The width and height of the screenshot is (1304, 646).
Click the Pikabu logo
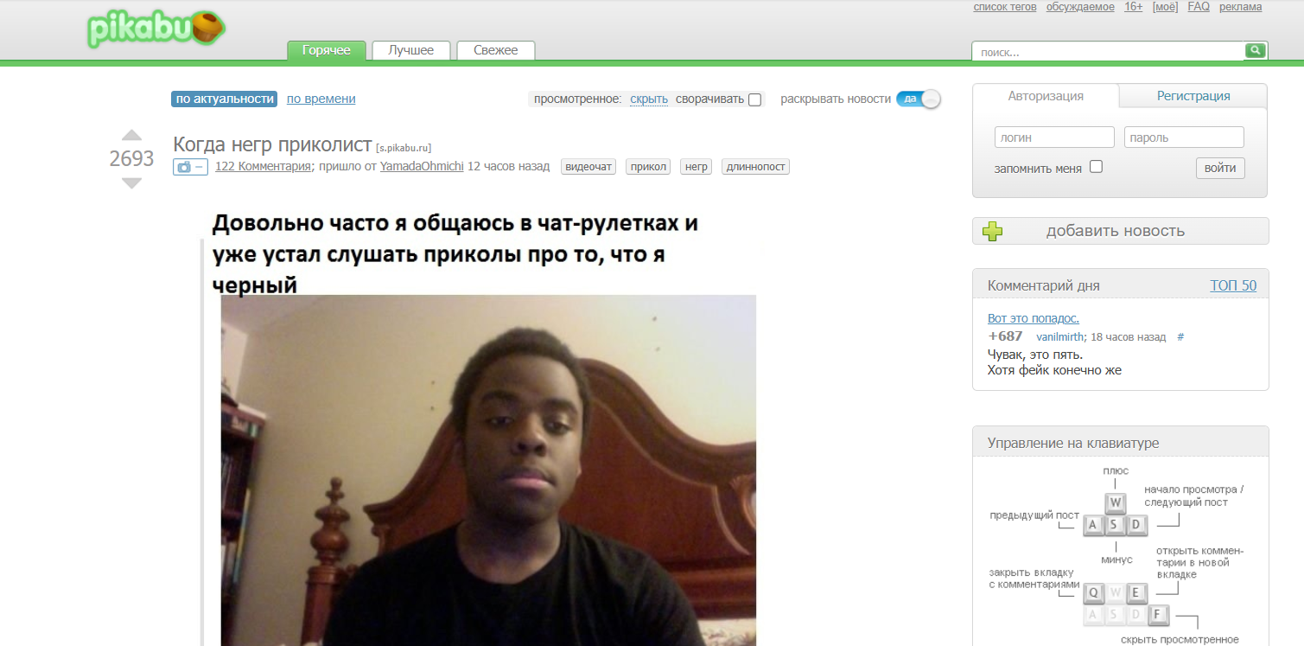click(x=156, y=29)
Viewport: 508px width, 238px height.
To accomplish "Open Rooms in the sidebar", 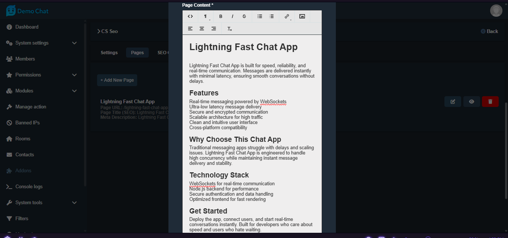I will [23, 139].
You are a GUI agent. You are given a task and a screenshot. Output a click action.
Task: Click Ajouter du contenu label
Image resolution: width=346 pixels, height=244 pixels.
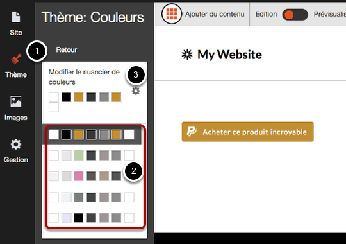215,14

+++

== How to complete this task ==
Return every line above in which the string "screenshot" occurs.

== Task answer ==
The width and height of the screenshot is (1304, 646).
You are a GUI agent. You are given a task and a screenshot. Output a click action.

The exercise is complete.